>> START EXCERPTED TEXT

It’s a sad state of affairs when an avid reader like Dickens could not even get his hands on a penny magazine! There seems to have been one book at his lodgings—”Field Exercises and Evolutions of the Army”—however, this proved to be as dull as it sounds.

Fig. 1 Illustration of the Black Boy Inn after it was rebuilt, nd., from Essex Record Office Blog.

 

Dickens stayed at the well-known “Black Boy Inn” which was named to coincide with the “Black Boy Brewery” of Chelmsford. It was demolished in 1857 to become a temperance hotel, later a Boots, and is now a Next, but still retains a Blue Plaque to mark its importance to the city. As he was wont to do, Dickens included “Black Boy” in The Pickwick Papers to ground Tony Weller’s narrative in well-known places.[1] Dickens’s dislike of Chelmsford was not restricted to its lack of reading materials, as he further explained:

 

“There is not even anything to look at in the place, except two immense prisons, large enough to hold all the Inhabitants of the county—whom they can have been built for I can’t imagine” (Dickens “To Thomas Beard” 16-17).

>> END EXCERPTED TEXT
>> START ENTRIES PROVIDED

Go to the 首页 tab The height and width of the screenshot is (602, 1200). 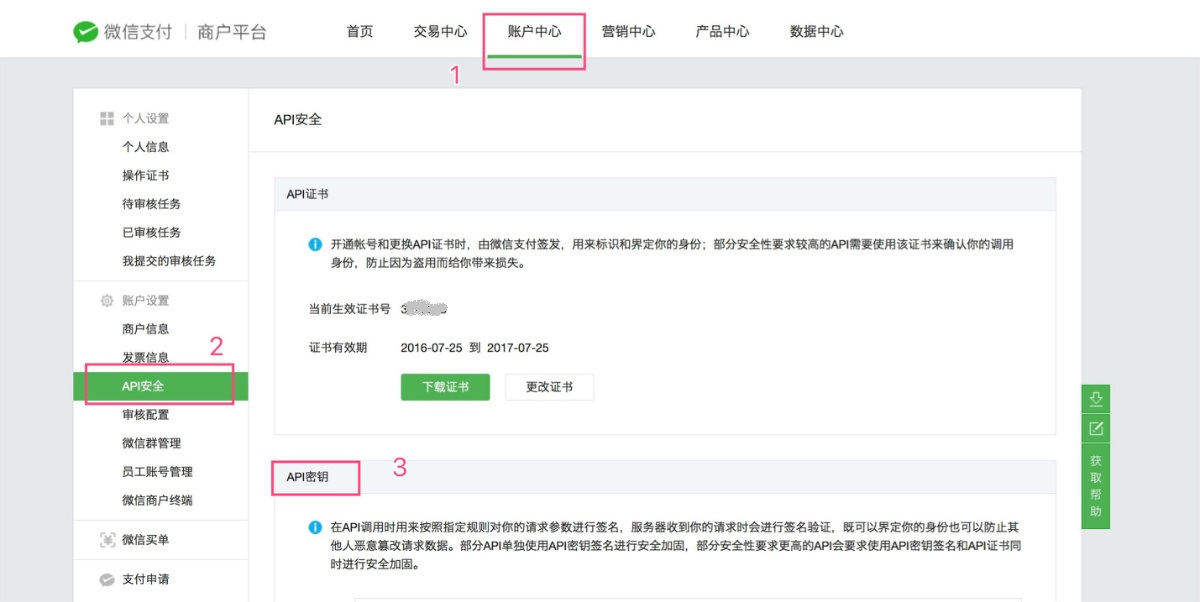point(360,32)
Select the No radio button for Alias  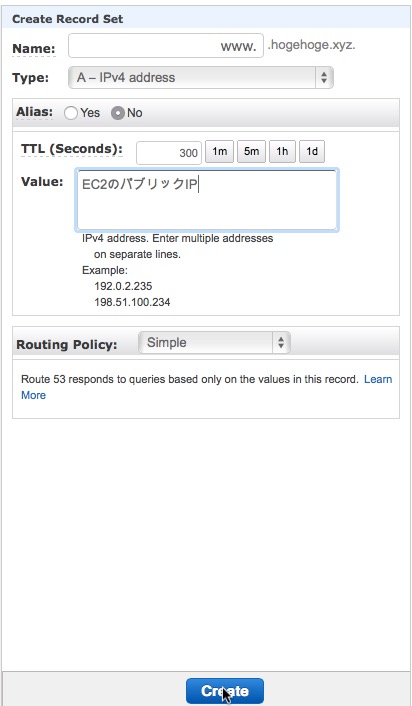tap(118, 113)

>> END ENTRIES PROVIDED
>> START ENTRIES PROVIDED

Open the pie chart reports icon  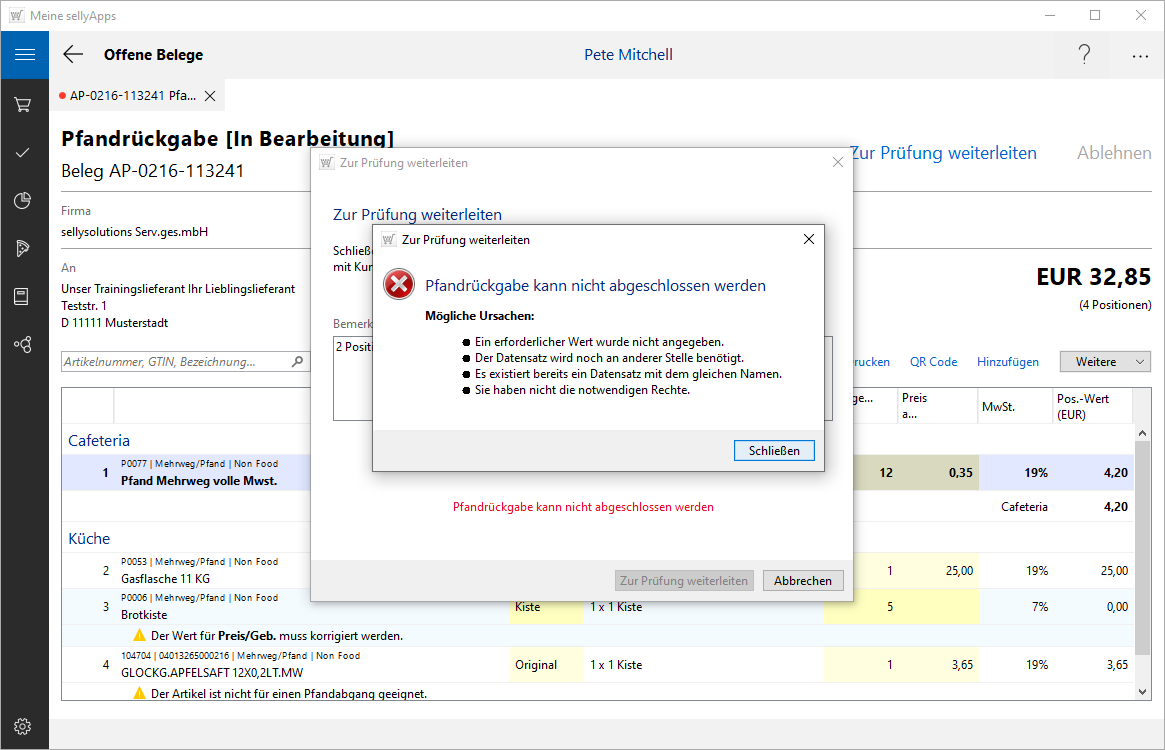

>> END ENTRIES PROVIDED

TASK INSTRUCTIONS =
Please answer these questions using the text on Dickens in Chelmsford.
(a) What book does the text say there seems to have been at Dickens's lodgings?
(b) In what year was the Black Boy Inn demolished?
(c) According to Dickens's quoted letter, what is the only thing to look at in the place?
These rows come from a different source than the text.

RIGHT ANSWER =
(a) "Field Exercises and Evolutions of the Army"
(b) 1857
(c) Two immense prisons